Group X secretory phospholipase A2 (sPLA2-X) possesses several structural features characteristic of both group IB and IIA sPLA2s (sPLA2- IB and -IIA) and is postulated to be involved in inflammatory responses owing to its restricted expression in the spleen and thymus. Here, we report the purification of human recombinant COOH-terminal His-tagged sPLA2-X, the preparation of its antibody, and the purification of native sPLA2-X. The affinity-purified sPLA2-X protein migrated as various molecular species of 13-18 kDa on SDS-polyacrylamide gels, and N-glycosidase F treatment caused shifts to the 13- and 14-kDa bands.
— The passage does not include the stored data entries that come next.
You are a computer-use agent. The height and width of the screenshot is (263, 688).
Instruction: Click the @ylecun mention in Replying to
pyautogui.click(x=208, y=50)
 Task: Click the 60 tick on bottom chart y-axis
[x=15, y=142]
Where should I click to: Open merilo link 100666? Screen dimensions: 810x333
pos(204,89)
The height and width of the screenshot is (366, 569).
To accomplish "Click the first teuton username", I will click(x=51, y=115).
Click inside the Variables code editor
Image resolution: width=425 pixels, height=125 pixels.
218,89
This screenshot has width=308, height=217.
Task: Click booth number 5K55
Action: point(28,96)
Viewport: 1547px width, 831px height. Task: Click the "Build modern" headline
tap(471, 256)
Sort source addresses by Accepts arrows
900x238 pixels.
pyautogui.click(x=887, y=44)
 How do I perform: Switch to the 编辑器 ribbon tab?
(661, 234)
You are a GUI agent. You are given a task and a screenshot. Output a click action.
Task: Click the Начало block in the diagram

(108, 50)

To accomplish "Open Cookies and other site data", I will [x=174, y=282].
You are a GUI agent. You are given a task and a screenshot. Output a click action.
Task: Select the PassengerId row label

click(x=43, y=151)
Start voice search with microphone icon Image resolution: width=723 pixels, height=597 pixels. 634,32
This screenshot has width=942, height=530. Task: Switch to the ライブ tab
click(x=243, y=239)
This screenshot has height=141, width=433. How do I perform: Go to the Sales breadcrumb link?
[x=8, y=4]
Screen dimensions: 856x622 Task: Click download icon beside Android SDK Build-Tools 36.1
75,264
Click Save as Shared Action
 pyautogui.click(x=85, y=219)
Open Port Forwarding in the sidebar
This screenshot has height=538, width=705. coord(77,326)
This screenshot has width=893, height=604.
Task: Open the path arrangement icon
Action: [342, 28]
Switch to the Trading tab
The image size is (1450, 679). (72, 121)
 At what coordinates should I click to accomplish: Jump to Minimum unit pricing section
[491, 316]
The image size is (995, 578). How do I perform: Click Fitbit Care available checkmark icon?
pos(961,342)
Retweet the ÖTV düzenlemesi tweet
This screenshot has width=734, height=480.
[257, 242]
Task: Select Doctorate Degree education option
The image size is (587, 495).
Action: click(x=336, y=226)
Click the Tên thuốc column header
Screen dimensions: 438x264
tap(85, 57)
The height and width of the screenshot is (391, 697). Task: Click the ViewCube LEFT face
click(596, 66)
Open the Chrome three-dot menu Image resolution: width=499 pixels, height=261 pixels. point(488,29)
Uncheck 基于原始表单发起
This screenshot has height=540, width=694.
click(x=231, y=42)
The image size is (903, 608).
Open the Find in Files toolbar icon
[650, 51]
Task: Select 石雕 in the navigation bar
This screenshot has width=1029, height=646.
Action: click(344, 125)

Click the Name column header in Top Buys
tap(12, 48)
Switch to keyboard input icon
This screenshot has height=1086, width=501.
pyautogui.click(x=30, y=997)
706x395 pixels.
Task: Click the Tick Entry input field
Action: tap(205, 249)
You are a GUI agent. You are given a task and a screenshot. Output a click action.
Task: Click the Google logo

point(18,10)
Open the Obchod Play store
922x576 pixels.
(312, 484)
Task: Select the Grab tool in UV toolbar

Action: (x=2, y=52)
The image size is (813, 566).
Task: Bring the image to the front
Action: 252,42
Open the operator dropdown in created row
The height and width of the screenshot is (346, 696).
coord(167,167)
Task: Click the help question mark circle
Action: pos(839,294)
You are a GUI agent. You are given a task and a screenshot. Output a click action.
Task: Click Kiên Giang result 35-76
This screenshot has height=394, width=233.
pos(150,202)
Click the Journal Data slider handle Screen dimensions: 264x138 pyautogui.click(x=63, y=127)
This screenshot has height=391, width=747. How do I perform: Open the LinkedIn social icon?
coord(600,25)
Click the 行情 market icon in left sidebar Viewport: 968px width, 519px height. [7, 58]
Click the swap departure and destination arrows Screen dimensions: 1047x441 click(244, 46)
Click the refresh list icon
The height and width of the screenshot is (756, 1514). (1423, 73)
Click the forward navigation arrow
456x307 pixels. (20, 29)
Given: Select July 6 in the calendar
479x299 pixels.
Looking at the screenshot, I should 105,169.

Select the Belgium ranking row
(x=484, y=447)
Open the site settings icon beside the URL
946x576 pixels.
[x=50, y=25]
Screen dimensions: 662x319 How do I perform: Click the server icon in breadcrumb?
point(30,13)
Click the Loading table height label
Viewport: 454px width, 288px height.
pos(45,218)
NH2-terminal amino acid sequencing analysis revealed that the 13-kDa form is a putative mature sPLA2-X and the 14-kDa protein possesses a propeptide of 11 amino acid residues attached at the NH2 termini of the mature protein. Separation with reverse-phase high performance liquid chromatography revealed that N-linked carbohydrates are not required for the enzymatic activity and pro-sPLA2-X has a relatively weak potency compared with the mature protein. The mature sPLA2-X induced the release of arachidonic acid from phosphatidylcholine more efficiently than other human sPLA2 groups (IB, IIA, IID, and V) and elicited a prompt and marked release of arachidonic acid from human monocytic THP-1 cells compared with sPLA2-IB and -IIA with concomitant production of prostaglandin E2. A prominent release of arachidonic acid was also observed in sPLA2-X- treated human U937 and HL60 cells. Immunohistochemical analysis of human lung preparations revealed its expression in alveolar epithelial cells. These results indicate that human sPLA2-X is a unique N-glycosylated sPLA2 that releases arachidonic acid from human myeloid leukemia cells more efficiently than sPLA2-IB and -IIA.